Дыхание новых перемен, идущих с Запада, как и дыхание необычайно жаркой весны, явственно витало во всей атмосфере этого увеселительного заведения, с появлением которого неведомая сила начинала выгонять мирных жителей Тифлиса, привыкших проводить тихие весенние вечера за игрой в нарды и лото, в эти кафе-шантаны, заставляла, из любопытства, слушать пикантные шансонетки на непонятном языке, учила не стыдиться коротких, выше колен, юбок, выразительно-двусмысленных движений танцовщиц французского варьете в купальных костюмах, высоко задиравших длинные ноги и посылавших зрителям воздушные поцелуи, и толкала скромных и совершенно невинных девушек, дочерей местных обывателей, выгоняя их на работу модистками в ателье, на сцену, в театр, натурщицами к свободным художникам, либо на новый промысел на новом тротуаре.
Нико бы прошёл мимо эстрады и толпы зевак, созерцавших анонс выступления какой-то заезжей артистки, которое вот-вот должно было начаться. Он подошёл к широкой тумбе с наклеенной на нём афише, краешек которой был потреплен ветром:
Спустя мгновенье, взгляд его остановился и задержался на диковинке, что появилась на сцене из-за кулис после того, как конферансье объявил выход мадемуазель Маргариты. Изящная певичка с лёгким слоем наложенного на белое лицо театрального грима, что придавал ей выразительности, с большими глазами, обведёнными чёрной краской, пухлыми, розовыми от пудры, щеками, с копной вьющихся волос, она стояла в полосатых чулках, не скрывавших её крепких ног, на которых красовались изящные туфельки с заостренным мыском на небольшом каблучке в форме рюмки. На ней была пышная юбка на очень тонкой, похоже, перетянутой, талии, а в руках она держала веер и кланялась публике своим ротиком тёмно-морковного цвета, чем невольно заставила Нико обратить на себя внимание. Она больше походила на куклу с заводным механизмом, чем на живую женщину. Дивно запела на непонятном ему языке своим глубоким и чувственным голосом, и все, заслышав её пение, отчего-то вздрогнули. А она, танцуя, в такт музыке плавно покачивала бёдрами из стороны в сторону, размахивала руками над головой, а на припевах подскакивала и поднимала ноги выше своей головы таким образом, что Нико искренне испугался, как бы эта чудесная кукла не развалилась на части.

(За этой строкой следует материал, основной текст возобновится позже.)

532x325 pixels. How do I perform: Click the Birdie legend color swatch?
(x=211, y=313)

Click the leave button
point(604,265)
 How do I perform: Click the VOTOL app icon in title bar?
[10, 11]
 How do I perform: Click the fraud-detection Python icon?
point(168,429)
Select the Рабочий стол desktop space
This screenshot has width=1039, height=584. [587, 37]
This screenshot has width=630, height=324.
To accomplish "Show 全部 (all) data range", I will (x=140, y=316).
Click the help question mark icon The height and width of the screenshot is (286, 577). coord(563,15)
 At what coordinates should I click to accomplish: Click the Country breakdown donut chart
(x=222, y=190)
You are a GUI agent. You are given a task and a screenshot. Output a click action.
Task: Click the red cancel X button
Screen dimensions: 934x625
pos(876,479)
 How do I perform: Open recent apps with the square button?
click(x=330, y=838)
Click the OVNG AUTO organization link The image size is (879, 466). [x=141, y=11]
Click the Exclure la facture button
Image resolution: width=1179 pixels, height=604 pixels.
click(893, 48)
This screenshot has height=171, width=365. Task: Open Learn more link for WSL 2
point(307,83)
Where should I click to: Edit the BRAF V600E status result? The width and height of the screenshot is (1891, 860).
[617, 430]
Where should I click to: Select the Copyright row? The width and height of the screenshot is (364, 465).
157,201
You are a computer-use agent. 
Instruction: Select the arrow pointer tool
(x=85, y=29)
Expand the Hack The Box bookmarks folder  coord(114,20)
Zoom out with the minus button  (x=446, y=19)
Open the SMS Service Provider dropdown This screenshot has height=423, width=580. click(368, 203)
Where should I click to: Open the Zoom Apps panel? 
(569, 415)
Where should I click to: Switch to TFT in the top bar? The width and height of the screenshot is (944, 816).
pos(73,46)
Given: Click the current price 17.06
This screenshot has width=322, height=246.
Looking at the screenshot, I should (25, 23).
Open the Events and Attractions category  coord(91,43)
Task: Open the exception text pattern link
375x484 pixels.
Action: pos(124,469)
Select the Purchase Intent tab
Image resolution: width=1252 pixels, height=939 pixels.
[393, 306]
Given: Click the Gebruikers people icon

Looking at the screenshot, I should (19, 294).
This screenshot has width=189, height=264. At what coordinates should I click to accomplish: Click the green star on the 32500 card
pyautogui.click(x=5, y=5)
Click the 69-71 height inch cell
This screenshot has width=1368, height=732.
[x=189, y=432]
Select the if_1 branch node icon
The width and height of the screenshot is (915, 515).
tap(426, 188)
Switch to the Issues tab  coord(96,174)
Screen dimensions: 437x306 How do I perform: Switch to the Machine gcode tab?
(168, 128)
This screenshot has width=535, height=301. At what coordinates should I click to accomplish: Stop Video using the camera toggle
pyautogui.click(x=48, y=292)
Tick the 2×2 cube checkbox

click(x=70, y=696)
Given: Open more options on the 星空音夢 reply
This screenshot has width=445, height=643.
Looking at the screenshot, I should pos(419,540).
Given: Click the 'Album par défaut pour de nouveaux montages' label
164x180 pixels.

Рот его был приоткрыт от наивного удивления, а застывшие глаза устремлены к эстраде. Он не мог оторвать их от неживой, и тоже холодной, улыбки мадемуазель Маргариты. В какой-то миг ему показалось, что она бросила на него свой томный взгляд из-под густых ресниц, а её странное, «двойное» пение, внимательно его слушая, создавало впечатление, словно одновременно пели два человека: будто главный голос, что был громче другого, был золотой, а второй, очень тихий – серебряный. Этот необыкновенный вокал тронул его до глубины души и, ещё немного, он готов был заплакать, хотя это бывает с ним редко, когда он слушает песню. Ему представлялось, что певица рассказывает о человеке, которого хорошо знает, за которым не раз наблюдала, знает, как он смеётся, смущается, радуется…
– О чём эта песня, уважаемый? – шепнул он, не в силах сдержать свой интерес, на ухо человеку весьма почтенного возраста, с пышными усами и не менее пышными бровями, одетого в дорогой костюм по моде тифлисского городского купечества.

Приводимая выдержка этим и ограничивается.